Jean Van Parys, Brussels by 1956.
Acquired from the above by the present owner through the agency of Galerie Isy Brachot, Brussels, circa 1990.
Literature
Le Fait accompli, no. 34-5, Brussels, April 1970.
D. Sylvester (ed.), René Magritte, Catalogue raisonné, vol. I, Oil Paintings 1916-1930, Antwerp, 1992, p. 188, no. 108 (illustrated p. 188).
Exhibited
Brussels, Galerie Le Centaure, Exposition Magritte, April - May 1927, no. 18.
Charleroi, Salle de la Bourse, L'exposition de quelques toiles de René Magritte, January 1929, no. 3.
Charleroi, Salle de la Bourse, XXXe salon du Cercle Royal Artistique et Littéraire de Charleroi, Rétrospective René Magritte, March 1956, no. 25 (on loan from Jean Van Parys).
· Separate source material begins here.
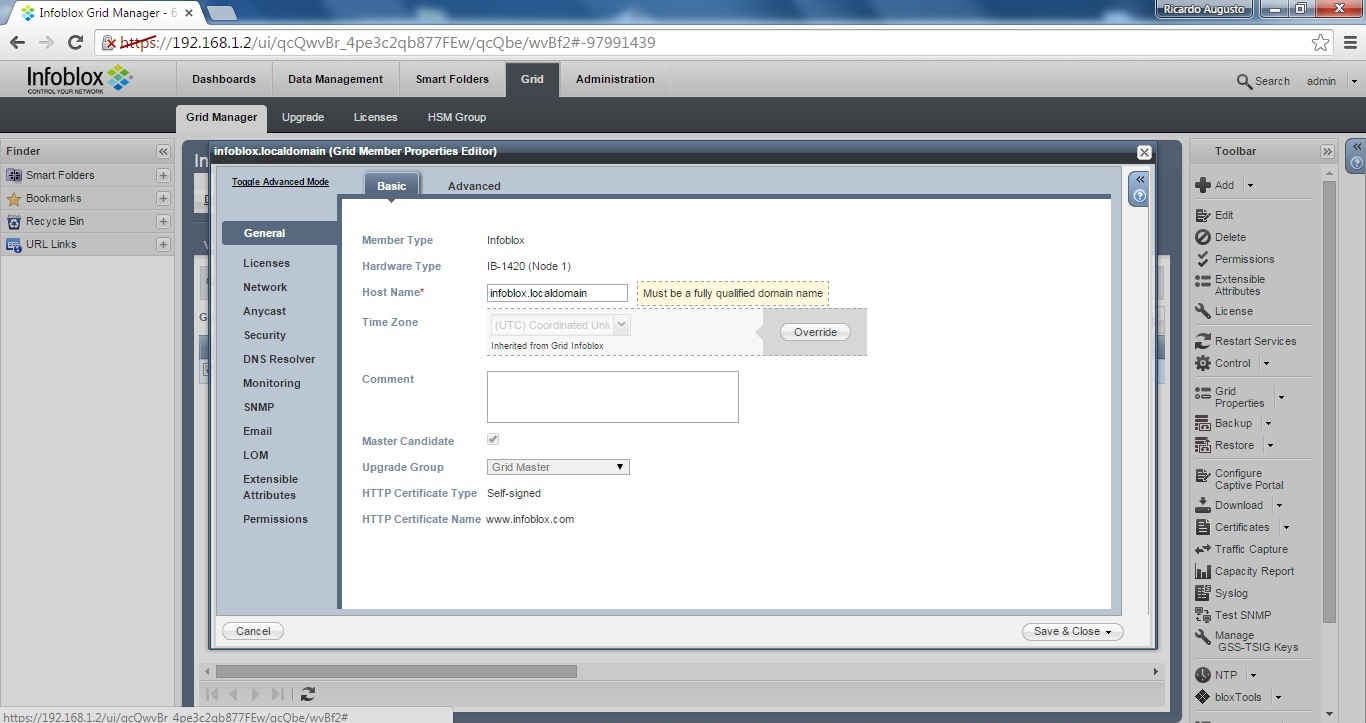Open Syslog from the Toolbar
This screenshot has width=1366, height=723.
(1203, 593)
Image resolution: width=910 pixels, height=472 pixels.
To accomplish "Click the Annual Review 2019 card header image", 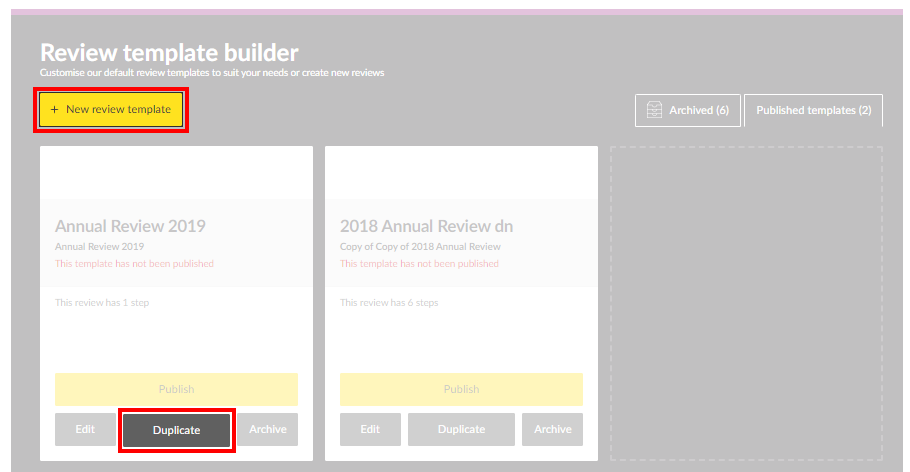I will pos(176,173).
New York, The Pace Gallery, René Magritte: Paintings, Drawings and Sculpture, May - June 1990.
Verona, Palazzo Forti, Galleria d'Arte Moderna e Contemporanea, Da Magritte a Magritte, July - October 1991, no. 16 (illustrated in colour p. 66).
Brussels, Galerie Isy Brachot, René Magritte et la pensée, January - February 1993.
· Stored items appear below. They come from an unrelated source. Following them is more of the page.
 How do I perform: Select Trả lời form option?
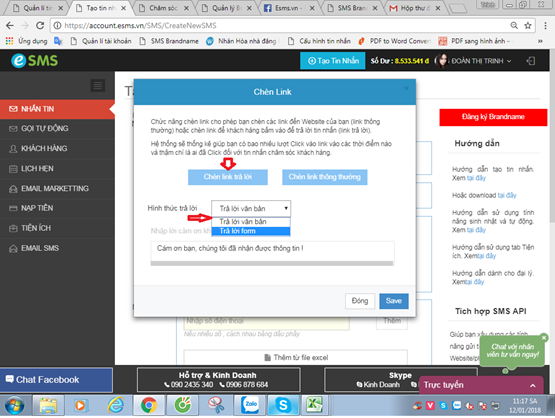251,231
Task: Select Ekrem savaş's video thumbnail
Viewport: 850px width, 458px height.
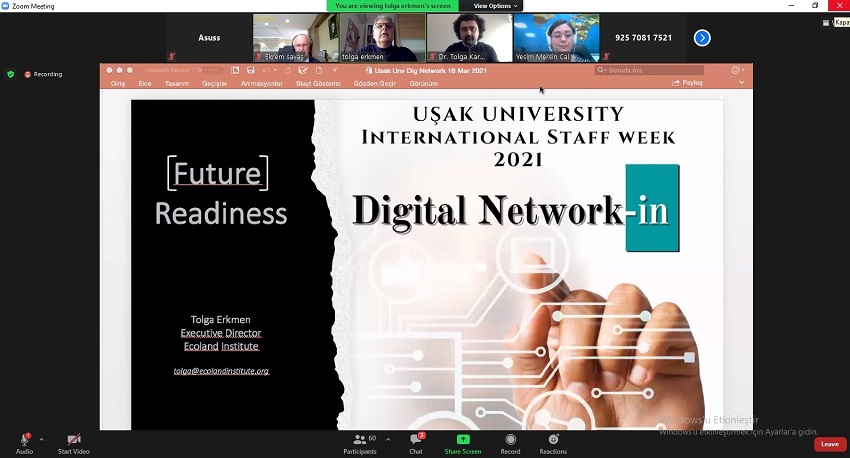Action: pos(294,38)
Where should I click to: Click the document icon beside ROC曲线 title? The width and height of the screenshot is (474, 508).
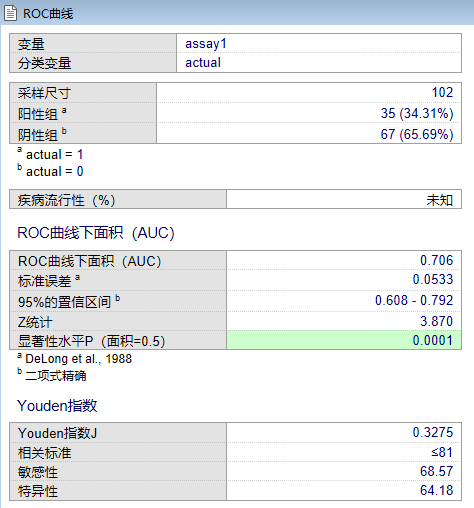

Brussels, Musées Royaux des Beaux-Arts de Belgique, René Magritte 1898-1967, March - June 1998, no. 25 (illustrated in colour p. 64).
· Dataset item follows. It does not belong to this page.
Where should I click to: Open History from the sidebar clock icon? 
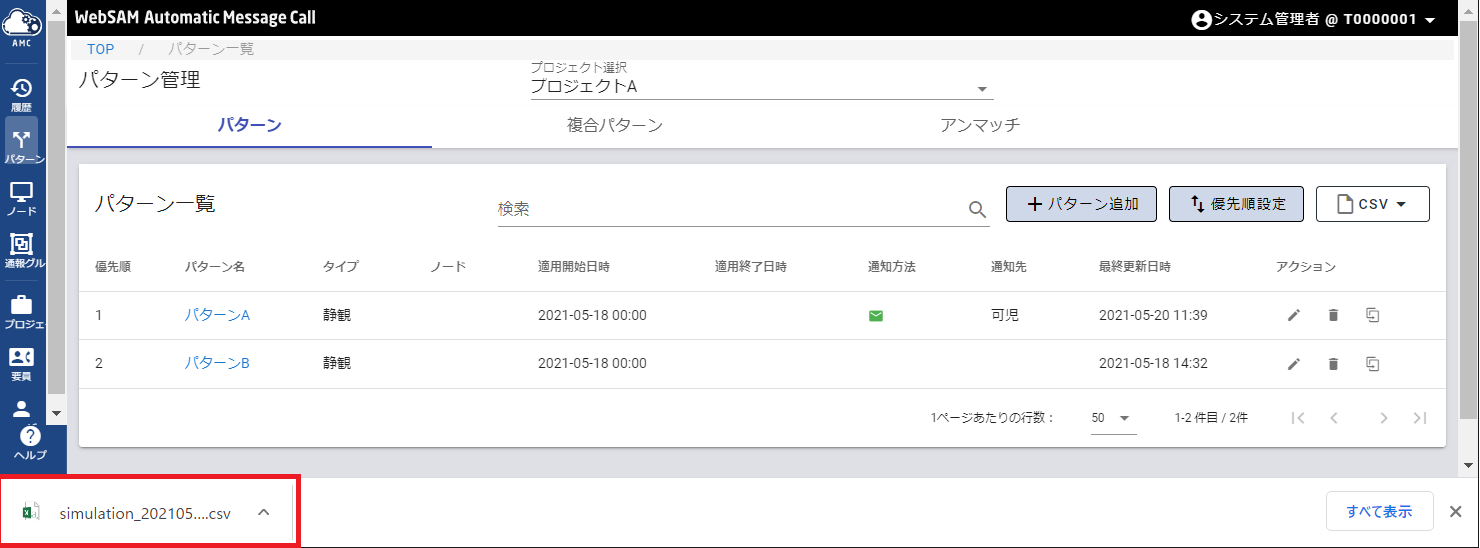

Humlebaek, Louisiana Museum of Modern Art, Magritte, August - November 1999, no. 1 (illustrated in colour p. 20).
Edinburgh, Scottish National Gallery of Modern Art, René Magritte, December 1999 - March 2000.
San Francisco, Museum of Modern Art, René Magritte, May - September 2000.
Paris, Galerie Nationale du Jeu de Paume, Magritte, February - June 2003 (illustrated in colour p. 54).
Special notice
No VAT will be charged on the hammer price, but VAT at 17.5% will be added to the buyer's premium, which is invoiced on a VAT inclusive basis.

Lot Essay

Painted in 1926, La catapulte du désert is a mysterious and engaging work that is filled with all the strangeness of Magritte's visual universe. This picture dates from less than three years after Magritte's 1923 epiphany, when he saw de Chirico's Le chant d'amour, a work that forced him to completely reassess his approach to painting. Immediately, a new energy entered his work as he introduced and developed the disjointed and surreal visual world that would become his trademark. Magritte's assurance in La catapulte du désert intriguingly illustrates one of the most important stages of this evolution. Already, Magritte was painting works that were filled with an authority, Magritte tapping into his innate ability to make the strange appear iconic. La catapulte du désert reveals an artist who, after only a few years as a Surrealist, was already at the forefront of Surreal thinking. It is a reflection both of public and academic interest in paintings from this crucial, cutting-edge period of Magritte's art, and of La catapulte du désert's position amongst these early works, that this painting has featured in so many exhibitions.

In La catapulte du désert, Magritte has presented dispersed and impossible dream-like elements from the real world - curtains, clouds, a man's shadow - but has juxtaposed them in such a way that each is 'out of its element.' In this way, he harnesses some of the timeless, stimmung-soaked atmosphere of de Chirico's painting. However, the domestic origins and scale of the depicted objects, their very endemic nature in our world, means that La catapulte du désert forces the scales from the viewer's eyes. The visual qualities of the everyday world are presented in a new and absurd light, forcing us to reappraise all that we have taken for granted, Magritte inducing a new, Surreal epiphany.